TASK OBJECTIVE ▸
Which lines of the data below contain the string "width"? Copy each of them in full.
——————————
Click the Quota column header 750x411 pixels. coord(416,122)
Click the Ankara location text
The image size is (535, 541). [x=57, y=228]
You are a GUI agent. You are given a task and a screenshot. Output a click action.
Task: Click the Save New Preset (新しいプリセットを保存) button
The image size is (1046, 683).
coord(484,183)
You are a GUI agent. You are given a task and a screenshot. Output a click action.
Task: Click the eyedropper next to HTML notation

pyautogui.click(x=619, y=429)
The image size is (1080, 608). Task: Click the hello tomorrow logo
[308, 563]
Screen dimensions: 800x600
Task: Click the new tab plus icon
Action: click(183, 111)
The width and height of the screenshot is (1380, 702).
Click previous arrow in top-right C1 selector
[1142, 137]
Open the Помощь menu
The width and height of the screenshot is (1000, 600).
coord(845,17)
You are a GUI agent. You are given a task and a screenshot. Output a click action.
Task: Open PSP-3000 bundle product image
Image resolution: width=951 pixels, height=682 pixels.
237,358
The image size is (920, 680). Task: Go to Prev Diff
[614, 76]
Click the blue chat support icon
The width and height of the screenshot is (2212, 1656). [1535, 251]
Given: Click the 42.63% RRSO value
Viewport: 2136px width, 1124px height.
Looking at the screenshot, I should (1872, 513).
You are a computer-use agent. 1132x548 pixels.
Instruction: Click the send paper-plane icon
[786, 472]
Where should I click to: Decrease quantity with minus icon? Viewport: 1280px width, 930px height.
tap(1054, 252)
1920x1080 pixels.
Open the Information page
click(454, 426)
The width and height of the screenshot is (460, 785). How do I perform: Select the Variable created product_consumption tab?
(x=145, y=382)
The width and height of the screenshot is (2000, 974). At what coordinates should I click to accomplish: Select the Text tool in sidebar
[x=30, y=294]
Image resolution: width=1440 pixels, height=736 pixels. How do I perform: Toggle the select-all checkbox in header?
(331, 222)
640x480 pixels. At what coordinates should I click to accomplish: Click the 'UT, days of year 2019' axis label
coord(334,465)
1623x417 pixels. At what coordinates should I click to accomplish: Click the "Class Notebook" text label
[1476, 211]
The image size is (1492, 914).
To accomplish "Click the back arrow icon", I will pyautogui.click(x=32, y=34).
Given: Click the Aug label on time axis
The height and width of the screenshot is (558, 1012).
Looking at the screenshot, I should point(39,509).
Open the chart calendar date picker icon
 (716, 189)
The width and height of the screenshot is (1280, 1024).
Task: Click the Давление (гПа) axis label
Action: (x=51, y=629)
——————————
EXERCISE SOLUTION ▸
The width and height of the screenshot is (1380, 702).
The width and height of the screenshot is (1000, 600).
Image resolution: width=951 pixels, height=682 pixels.
The width and height of the screenshot is (2212, 1656). [1535, 251]
Viewport: 2136px width, 1124px height.
Where should I click to: Decrease quantity with minus icon? Viewport: 1280px width, 930px height.
The width and height of the screenshot is (460, 785). How do I perform: Select the Variable created product_consumption tab?
The width and height of the screenshot is (2000, 974). At what coordinates should I click to accomplish: Select the Text tool in sidebar
Image resolution: width=1440 pixels, height=736 pixels. How do I perform: Toggle the select-all checkbox in header?
The height and width of the screenshot is (558, 1012).
The width and height of the screenshot is (1280, 1024).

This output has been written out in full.